Raised by self-confessed hippies – true “children of the 70s” who came of age when astrology was enjoying a huge swell in popularity – I was never discouraged from searching for answers. Rather, my parents always helped me search for the knowledge I was after. 

Early on, they taught me how to recognise the Plough and the Archer in the vast East Anglian sky, brought me books on the constellations, and let me sift through my mum’s love-worn tarot deck. In a family of intermingled religious beliefs, we occasionally went to church for Christmas and Easter (more for my grandma’s sake than ours), but also followed deeply entrenched familial superstitions. Still today, I say hello to sole magpies for luck and throw spilt salt over my left shoulder to ward off evil spirits, just as my mother did and her mother did before her. 

Esther Newman's astrology
A little shrine to astrology

Over the years, that childlike fascination developed into a fun hobby. As a teen I swapped the kids’ books for teen magazine horoscope pages and online zodiac compatibility tests; in my early 20s it was for trendy astrology apps like CoStar and The Pattern and astrology memes. 

That is until this year – aged 25 and facing a quarter life crisis, an ever-deepening flirtation with depression, questions about my identity that had been gnawing for years, and the global pandemic. Much like everyone else it seems, it felt like my life as I had known it was peeling apart and, like everyone else, I was forced to face it without the steady distractions of work and socialising. Perhaps unsurprisingly then, it only took an Instagram post to change it all. 

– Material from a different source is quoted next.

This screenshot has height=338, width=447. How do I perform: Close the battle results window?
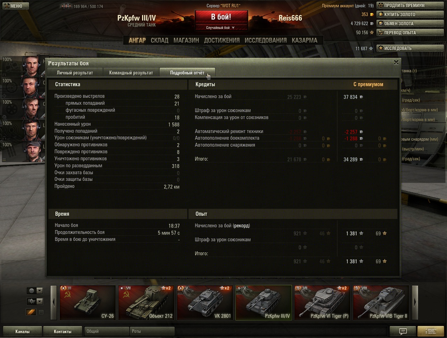pos(396,63)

From an account called @girlandhermoon, it read: ‘[L]isten to the calls of your Soul and take that step, the dots will connect themselves.’ Cheesy I know, but it felt like a lightbulb moment as I read it, back home to sit out lockdown, hunched over my phone in my darkened, childhood bedroom. I signed up straight away, subscribing to @girlandhermoon’s Flow with the Moon membership (monthly astrological and tarot guidance, rituals and ‘soul-based’ work). This, I remember thinking, would answer some of my questions.

I began with the monthly, then weekly ritual work, noting down the month’s moon cycle in a notebook (a brand-new hardback Moleskine for the occasion), alongside my own thoughts and feelings. I added the new and full moon dates to my wall calendar, dusted off the crystals that I had first collected as a child, and I pulled out my mum’s old tarot deck. 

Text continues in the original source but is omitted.